Le mouvement socialiste international avait déjà imposé à la bourgeoisie par ses luttes, d’avoir ses propres représentants au parlement qu’il s’agissait d’utiliser comme une tribune pour s’adresser à l’ensemble du monde du travail. Pour les fondateurs du marxisme, il ne pouvait être question d’aller au gouvernement gérer les affaires de la bourgeoisie. Ainsi, lorsqu’en 1899, le prétendu socialiste Millerand entra au gouvernement, cela provoqua une vive polémique.

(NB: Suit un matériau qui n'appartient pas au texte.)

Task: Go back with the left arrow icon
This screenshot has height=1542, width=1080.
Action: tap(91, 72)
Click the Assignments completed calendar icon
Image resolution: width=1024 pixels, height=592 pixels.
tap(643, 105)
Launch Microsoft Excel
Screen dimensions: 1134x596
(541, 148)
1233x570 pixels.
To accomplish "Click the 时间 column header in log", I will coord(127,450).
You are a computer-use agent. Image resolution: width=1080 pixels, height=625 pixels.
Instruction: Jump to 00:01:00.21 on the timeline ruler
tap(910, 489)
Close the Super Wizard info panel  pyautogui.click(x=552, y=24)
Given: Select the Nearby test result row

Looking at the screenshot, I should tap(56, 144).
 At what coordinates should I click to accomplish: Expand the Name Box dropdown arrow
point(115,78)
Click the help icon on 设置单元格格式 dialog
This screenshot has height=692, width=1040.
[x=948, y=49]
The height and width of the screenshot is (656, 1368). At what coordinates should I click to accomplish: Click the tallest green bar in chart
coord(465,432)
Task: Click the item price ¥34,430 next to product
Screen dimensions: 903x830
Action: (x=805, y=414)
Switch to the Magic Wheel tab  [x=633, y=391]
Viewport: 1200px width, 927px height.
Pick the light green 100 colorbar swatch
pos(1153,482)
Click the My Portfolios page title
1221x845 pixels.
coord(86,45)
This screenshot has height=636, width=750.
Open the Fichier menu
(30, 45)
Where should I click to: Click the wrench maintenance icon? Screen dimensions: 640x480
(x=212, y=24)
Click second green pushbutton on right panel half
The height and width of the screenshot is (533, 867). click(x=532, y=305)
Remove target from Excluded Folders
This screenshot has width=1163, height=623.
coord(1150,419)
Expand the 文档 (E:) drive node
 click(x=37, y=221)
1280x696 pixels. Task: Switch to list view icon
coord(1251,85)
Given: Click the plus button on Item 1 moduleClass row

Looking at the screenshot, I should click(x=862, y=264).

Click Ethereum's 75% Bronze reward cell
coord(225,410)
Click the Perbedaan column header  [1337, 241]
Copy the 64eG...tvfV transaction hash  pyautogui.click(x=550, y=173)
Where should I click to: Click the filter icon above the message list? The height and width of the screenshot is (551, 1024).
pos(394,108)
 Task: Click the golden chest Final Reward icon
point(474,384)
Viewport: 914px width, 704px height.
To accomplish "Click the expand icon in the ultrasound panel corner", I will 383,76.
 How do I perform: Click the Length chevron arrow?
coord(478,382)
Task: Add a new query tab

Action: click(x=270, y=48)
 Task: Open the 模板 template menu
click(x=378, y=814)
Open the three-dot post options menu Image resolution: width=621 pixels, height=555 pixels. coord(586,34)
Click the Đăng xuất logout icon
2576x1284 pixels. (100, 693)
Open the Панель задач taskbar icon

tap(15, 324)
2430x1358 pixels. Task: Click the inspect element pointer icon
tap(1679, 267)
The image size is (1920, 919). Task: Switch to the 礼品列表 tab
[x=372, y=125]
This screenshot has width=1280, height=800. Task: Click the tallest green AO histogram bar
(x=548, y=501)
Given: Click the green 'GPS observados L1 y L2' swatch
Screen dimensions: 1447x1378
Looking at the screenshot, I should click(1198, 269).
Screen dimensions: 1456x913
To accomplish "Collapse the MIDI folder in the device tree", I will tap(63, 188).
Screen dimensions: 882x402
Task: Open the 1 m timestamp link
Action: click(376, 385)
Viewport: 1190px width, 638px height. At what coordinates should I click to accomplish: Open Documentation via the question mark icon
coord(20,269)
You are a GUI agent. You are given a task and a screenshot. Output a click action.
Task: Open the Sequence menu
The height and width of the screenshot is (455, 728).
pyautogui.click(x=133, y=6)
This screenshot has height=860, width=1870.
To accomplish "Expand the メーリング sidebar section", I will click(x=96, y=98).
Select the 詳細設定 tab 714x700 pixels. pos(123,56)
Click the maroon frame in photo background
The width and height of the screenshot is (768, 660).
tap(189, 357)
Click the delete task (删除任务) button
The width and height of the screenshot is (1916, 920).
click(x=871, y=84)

Les révolutionnaires du mouvement socialiste combattaient cette participation qui était l’aboutissement logique des théories réformistes. Rosa Luxembourg écrivait alors, en 1899 : " Lorsque, au parlement, les élus ouvriers ne réussissent pas à faire triompher leurs revendications, ils peuvent, tout au moins, continuer la lutte en persistant dans une attitude d’opposition. Le gouvernement, par contre, qui a pour tâche l’exécution des lois, l’action, n’a pas de place, dans ses cadres, pour une opposition de principes ; il doit agir constamment et par chacun de ses organes ; il doit, par conséquent, même lorsqu’il est formé de membres de différents partis, comme le sont en France depuis quelques années les ministères mixtes, avoir constamment une base de principes communs qui lui donne la possibilité d’agir, c’est-à-dire la base de l’ordre existant, autrement dit, la base de l’Etat bourgeois ".
Mais d’autres dirigeants socialistes, comme Jaurès, soutenaient la démarche de Millerand. Pour eux, les réformes sociales que pouvait obtenir un ministre "ami des ouvriers" étaient un pas vers le socialisme. Rosa Luxembourg leur répondait : " L’entrée des socialistes dans un gouvernement bourgeois n’est donc pas, comme on le croit, une conquête partielle de l’Etat bourgeois par les socialistes, mais une conquête partielle du parti socialiste par l’Etat bourgeois ".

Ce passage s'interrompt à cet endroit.